━━━━━ Supplied material ━━━━━

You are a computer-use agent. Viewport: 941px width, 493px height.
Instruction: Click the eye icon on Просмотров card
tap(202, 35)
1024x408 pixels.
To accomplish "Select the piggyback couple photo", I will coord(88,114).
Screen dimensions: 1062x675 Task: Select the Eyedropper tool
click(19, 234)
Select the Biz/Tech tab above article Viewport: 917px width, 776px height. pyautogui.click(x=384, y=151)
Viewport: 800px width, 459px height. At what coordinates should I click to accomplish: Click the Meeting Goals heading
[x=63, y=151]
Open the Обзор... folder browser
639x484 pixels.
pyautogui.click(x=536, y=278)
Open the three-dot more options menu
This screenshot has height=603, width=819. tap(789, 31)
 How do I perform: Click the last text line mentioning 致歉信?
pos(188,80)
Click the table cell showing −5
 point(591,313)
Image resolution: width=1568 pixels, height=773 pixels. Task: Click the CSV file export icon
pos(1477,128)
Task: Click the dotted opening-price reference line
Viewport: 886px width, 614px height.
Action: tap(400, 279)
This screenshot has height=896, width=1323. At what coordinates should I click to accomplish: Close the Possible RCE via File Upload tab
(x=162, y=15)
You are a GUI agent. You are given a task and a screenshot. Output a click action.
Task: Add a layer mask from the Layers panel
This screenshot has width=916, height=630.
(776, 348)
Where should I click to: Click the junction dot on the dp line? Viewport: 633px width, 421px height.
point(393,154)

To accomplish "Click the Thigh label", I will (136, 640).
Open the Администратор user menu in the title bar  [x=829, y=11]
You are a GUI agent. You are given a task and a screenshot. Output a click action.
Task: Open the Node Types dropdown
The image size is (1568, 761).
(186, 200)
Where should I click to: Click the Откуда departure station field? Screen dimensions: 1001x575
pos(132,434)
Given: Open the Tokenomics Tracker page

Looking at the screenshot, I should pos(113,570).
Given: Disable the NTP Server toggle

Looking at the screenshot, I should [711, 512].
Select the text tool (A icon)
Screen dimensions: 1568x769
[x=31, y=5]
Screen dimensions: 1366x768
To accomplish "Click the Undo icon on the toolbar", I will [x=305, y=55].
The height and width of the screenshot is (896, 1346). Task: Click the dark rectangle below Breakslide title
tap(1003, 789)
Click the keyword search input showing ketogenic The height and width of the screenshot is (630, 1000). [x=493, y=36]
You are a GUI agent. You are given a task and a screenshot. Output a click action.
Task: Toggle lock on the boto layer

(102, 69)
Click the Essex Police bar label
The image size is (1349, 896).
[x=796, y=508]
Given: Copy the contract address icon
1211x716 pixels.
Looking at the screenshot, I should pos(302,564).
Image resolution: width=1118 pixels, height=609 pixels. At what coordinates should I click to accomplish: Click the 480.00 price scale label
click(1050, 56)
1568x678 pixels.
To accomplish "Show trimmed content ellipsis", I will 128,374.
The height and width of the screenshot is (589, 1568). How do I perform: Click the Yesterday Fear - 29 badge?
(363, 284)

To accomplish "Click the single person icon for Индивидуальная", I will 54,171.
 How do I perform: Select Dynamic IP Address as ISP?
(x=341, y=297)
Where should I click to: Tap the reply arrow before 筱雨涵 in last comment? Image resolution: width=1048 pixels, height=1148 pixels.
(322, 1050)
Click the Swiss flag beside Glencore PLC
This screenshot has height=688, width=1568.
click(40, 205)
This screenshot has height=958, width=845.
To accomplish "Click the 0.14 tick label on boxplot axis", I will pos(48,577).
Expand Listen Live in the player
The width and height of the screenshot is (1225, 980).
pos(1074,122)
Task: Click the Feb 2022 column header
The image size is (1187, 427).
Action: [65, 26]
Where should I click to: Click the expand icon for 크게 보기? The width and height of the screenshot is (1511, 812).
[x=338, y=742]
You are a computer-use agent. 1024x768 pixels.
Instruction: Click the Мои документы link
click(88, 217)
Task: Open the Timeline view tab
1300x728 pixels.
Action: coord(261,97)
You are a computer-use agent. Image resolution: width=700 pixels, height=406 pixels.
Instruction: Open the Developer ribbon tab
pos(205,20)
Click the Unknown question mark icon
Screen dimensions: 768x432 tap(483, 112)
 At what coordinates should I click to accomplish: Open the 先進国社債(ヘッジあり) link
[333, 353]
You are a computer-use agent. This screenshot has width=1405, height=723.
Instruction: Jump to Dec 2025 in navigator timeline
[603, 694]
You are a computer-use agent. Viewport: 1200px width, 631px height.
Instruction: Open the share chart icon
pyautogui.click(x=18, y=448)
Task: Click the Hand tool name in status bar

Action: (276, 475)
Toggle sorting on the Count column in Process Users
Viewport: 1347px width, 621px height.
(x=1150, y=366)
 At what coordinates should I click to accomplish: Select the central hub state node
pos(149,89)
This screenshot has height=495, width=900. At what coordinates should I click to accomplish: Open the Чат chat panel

━━━━━

▸ **What is needed**: One stretch of the lines above is wanted, from the line that contains "Where should I click to: Click the junction" through the line that contains "Open the Администратор". Output it exactly.

▸ **Response box**:
Where should I click to: Click the junction dot on the dp line? Viewport: 633px width, 421px height.
point(393,154)

To accomplish "Click the Thigh label", I will (136, 640).
Open the Администратор user menu in the title bar  [x=829, y=11]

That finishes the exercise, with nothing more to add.